20.2 Platform Maintenance (Ongoing Code and Dependency Upkeep)
- Platform Maintenance (as defined in clause 1) is a separate, billable service. It is not included in the licence fee unless explicitly stated in the Proposal/SOW.
- Platform Maintenance is typically delivered as part of a retainer or managed services engagement and may include: dependency and package updates, framework upgrades, API compatibility changes, security patching, environment configuration updates, and performance optimisation.
- Where the Client has not engaged RIVER for ongoing Platform Maintenance, RIVER is not responsible for platform degradation, incompatibility, or failure arising from outdated dependencies, deprecated APIs, expired certificates, unsupported runtime versions, or changes to Third-Party Services.
- If RIVER identifies that Platform Maintenance is required to restore or sustain platform operation, RIVER will notify the Client and provide a scope and estimate.
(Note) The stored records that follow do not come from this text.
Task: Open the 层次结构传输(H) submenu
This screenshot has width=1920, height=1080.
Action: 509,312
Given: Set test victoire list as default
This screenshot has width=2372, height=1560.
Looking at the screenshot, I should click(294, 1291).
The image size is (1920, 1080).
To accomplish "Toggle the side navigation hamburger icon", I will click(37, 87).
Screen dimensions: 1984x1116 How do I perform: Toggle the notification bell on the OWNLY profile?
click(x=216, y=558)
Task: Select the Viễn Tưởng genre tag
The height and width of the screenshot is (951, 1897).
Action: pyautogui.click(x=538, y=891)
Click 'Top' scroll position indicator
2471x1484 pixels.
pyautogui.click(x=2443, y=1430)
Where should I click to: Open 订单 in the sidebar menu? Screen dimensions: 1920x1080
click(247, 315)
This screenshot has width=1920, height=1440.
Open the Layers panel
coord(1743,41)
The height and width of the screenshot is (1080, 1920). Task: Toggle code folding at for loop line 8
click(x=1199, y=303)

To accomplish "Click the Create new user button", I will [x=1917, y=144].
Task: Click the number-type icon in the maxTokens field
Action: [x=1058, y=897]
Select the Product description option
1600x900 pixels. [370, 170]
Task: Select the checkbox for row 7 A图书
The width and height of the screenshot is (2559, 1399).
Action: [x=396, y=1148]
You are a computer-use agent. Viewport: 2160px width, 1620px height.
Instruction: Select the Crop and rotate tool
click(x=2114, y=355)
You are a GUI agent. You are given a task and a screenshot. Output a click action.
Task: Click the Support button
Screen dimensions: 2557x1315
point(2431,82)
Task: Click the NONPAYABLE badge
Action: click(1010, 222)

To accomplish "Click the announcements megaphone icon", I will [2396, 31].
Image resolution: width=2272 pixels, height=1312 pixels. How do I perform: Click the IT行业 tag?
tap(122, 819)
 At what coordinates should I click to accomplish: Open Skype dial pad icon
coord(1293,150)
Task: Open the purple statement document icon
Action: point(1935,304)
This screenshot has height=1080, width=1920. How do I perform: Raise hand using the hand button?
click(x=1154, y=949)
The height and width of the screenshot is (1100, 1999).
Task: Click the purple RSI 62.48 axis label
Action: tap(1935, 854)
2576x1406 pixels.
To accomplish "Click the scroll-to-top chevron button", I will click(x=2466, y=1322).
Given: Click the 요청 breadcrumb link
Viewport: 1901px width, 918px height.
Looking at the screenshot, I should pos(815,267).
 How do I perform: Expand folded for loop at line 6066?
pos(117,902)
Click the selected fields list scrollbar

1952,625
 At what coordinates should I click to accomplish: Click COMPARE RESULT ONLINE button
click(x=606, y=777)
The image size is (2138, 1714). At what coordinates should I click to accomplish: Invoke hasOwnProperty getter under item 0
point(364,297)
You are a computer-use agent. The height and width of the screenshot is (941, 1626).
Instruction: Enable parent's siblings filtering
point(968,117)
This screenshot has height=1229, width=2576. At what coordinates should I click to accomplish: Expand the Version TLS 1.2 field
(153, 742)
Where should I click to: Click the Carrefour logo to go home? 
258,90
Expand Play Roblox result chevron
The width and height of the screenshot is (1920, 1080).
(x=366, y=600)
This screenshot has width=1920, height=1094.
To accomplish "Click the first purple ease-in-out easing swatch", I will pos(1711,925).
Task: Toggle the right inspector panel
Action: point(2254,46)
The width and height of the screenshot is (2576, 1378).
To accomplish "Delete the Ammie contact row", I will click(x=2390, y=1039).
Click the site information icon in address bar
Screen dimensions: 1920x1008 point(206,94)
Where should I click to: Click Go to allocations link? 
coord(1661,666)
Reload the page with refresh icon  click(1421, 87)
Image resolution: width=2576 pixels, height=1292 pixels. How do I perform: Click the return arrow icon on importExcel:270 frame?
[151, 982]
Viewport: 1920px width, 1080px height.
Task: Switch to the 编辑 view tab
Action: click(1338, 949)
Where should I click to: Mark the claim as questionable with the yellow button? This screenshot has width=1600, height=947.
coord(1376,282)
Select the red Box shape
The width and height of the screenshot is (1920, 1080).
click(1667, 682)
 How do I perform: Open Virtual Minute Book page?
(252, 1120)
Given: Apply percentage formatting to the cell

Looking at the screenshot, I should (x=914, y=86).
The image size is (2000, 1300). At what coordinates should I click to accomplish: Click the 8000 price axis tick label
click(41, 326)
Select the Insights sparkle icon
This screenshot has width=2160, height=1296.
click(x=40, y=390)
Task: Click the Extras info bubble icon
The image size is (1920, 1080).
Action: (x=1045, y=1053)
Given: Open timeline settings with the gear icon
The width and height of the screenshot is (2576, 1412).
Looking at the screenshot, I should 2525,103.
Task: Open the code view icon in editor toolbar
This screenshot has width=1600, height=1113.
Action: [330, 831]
Work will not commence until agreed in writing.
- RIVER recommends that all Production Engagements include a Platform Maintenance component. Clients who opt out acknowledge the risk that the platform may degrade over time without ongoing technical upkeep.
21. Subcontracting
RIVER may engage subcontractors to perform parts of the Services. RIVER remains responsible for subcontractor performance and will ensure subcontractors are bound by confidentiality and security obligations consistent with these Terms.
Where the Client requires prior notification or consent for subcontractors, this will be specified in the Proposal/SOW or Special Terms.
22. Force Majeure
Neither party is liable for delay or failure to perform caused by events beyond reasonable control (including natural disasters, pandemic, government action, war, cyber attack on national infrastructure, or widespread utility failure), provided the affected party notifies the other promptly and takes reasonable steps to mitigate. If a force majeure event continues for more than sixty (60) days, either party may terminate by written notice.
23. General
- The parties are independent contractors. Nothing creates a partnership, joint venture, or employment relationship.
- Any notices must be given in writing to the primary contacts specified in the Proposal/SOW.
- If any provision is invalid or unenforceable, the remainder remains in force.
- Order of precedence: if there is any conflict, the following order applies (highest first): (1) any Special Terms in the Proposal/SOW, (2) the Proposal/SOW, (3) the Procurement Q&A where expressly incorporated, then (4) these Terms.
- This document and the Proposal/SOW form the entire agreement for the engagement and supersede prior discussions, unless otherwise agreed in writing.
24. Dispute Resolution and Governing Law
- This Agreement is governed by the laws of New Zealand, and the parties submit to the non-exclusive jurisdiction of New Zealand courts.
- If a dispute arises, a party must give written notice describing the dispute and the outcome sought.
- The parties will first seek to resolve the dispute through good-faith executive escalation within ten (10) business days of notice.
- If unresolved, the parties will attempt to resolve the dispute by mediation in New Zealand (venue as agreed, or Auckland by default) under the Resolution Institute Standard Mediation Agreement, within twenty (20) business days of the escalation meeting.
- Nothing prevents either party from seeking urgent interlocutory relief where necessary.
- Unless impracticable, the parties will continue performing their obligations while the dispute is being resolved.